The Justice Department shot down AT&T's merger with Time Warner and filed suit to block the deal. The companies have vowed to fight the DOJ, which they say is making an unprecedented stand. The AT&T merger is a so-called "vertical" deal, linking related assets that complement each other but do not specifically overlap, as in other antitrust situations.

Source: Strategas Research

The deal has also been opposed by President Donald Trump, who said Tuesday it was not good for the country. Trump first voiced his opposition to the merger when he was still a candidate.

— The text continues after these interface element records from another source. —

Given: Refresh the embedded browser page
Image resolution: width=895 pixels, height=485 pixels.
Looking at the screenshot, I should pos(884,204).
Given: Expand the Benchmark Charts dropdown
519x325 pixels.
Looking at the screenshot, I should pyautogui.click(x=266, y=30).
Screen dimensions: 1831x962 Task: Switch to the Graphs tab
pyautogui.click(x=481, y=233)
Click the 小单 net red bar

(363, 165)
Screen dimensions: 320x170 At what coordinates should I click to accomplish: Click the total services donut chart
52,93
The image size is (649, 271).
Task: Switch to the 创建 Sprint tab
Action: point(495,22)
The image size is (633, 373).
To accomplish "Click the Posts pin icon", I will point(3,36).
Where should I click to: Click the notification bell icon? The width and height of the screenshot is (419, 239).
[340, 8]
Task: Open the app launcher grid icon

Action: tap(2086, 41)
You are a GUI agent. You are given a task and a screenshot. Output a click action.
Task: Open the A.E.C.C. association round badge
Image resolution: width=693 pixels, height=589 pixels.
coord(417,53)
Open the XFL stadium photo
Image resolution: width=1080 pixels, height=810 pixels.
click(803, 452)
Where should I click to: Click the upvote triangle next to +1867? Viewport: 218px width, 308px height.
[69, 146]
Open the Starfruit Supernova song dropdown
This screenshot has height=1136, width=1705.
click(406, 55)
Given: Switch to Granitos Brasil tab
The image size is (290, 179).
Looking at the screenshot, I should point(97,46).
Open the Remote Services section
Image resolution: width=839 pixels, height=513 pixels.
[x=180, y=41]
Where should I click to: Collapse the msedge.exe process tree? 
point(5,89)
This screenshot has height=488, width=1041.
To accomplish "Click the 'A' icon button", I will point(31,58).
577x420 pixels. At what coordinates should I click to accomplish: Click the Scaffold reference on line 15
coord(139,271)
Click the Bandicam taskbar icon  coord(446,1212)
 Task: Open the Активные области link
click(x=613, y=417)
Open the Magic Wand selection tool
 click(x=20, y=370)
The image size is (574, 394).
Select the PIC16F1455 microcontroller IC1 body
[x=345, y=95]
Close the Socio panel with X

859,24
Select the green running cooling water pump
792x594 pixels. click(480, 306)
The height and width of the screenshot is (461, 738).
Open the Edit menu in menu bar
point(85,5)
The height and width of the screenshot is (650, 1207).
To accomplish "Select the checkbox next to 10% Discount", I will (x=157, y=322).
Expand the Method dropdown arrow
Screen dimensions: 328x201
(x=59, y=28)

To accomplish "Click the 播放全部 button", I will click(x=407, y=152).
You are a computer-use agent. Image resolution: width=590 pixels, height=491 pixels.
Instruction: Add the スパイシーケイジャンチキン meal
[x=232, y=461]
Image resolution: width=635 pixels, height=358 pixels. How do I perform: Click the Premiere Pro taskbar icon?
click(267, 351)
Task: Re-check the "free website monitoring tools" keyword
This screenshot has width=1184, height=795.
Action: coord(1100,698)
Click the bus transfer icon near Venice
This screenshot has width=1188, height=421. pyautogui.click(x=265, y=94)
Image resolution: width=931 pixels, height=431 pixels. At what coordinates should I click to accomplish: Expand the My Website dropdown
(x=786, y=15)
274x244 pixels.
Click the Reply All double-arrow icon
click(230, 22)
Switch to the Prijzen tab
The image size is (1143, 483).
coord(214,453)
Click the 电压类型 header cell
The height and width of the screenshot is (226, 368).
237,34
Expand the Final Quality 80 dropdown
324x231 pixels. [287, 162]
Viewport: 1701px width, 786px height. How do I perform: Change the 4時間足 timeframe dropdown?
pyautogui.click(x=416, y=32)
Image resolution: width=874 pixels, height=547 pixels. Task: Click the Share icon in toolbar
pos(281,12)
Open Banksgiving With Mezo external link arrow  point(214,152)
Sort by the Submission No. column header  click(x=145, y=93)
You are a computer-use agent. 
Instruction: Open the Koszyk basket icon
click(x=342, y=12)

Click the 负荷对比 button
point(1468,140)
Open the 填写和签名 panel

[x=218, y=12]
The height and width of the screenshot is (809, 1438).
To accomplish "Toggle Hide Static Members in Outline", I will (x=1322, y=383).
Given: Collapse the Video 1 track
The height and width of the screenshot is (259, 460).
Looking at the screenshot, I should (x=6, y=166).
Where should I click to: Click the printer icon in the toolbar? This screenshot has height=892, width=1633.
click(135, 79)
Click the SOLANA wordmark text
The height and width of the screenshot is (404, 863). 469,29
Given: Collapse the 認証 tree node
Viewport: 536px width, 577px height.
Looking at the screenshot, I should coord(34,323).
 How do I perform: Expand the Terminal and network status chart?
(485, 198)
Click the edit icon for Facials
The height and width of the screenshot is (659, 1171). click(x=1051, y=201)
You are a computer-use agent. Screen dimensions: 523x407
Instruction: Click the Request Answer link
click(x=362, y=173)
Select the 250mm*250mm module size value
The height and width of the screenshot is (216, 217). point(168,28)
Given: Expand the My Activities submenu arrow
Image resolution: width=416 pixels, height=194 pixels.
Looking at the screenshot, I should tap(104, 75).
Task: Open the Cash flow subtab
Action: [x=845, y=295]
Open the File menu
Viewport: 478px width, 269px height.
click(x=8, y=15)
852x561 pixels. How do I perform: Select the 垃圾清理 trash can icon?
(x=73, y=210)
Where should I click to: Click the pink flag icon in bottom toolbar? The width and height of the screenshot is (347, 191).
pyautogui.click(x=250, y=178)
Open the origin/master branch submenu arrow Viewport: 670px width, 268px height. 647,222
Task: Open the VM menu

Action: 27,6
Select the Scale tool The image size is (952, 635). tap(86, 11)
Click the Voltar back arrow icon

There were also reports that the DOJ was seeking to have Time Warner dispose of CNN, but government officials have pushed back on that. However, AT&T CEO Randall Stephenson said while he does not know if CNN was a factor, the companies will not shed the cable news network and will not tolerate the appearance of any assault on the First Amendment, which guarantees freedom of the press.

Clifton said his work shows that the $66 billion proposed Monsanto/Bayer AG merger should go through based on lobbying efforts. But he notes that the deal, under scrutiny in Europe and the U.S., is trading about $10 below the $128 offer price, possibly showing some doubt.

"Monsanto has made the investment," he said.

But deals where the spread is tight look more likely to succeed. Those include Calpine, which received a $15.25 offer from Energy Capital Partners. The spread between the offer price and market price is less than 2 percent away from the deal price. Announced deals between Northrop Grumman and Orbital, and Deltic Timber and Potlatch also have spreads of less than 2 percent beween the market price and the offer price.

"We're trying to capture how many resources they're putting into the deal approval relative to the size of the deal. Those companies that have a seat at the table are going to know what concessions they need to make," Clifton said. "There are some companies that try to do a merger and they have zero lobbying associated with it. When you're doing a large deal, you have to have skin in the game on the lobbying front."

Update: This version clarifies that Monsanto's merger with Bayer AG appears like it would be approved based on Strategas' lobbying study.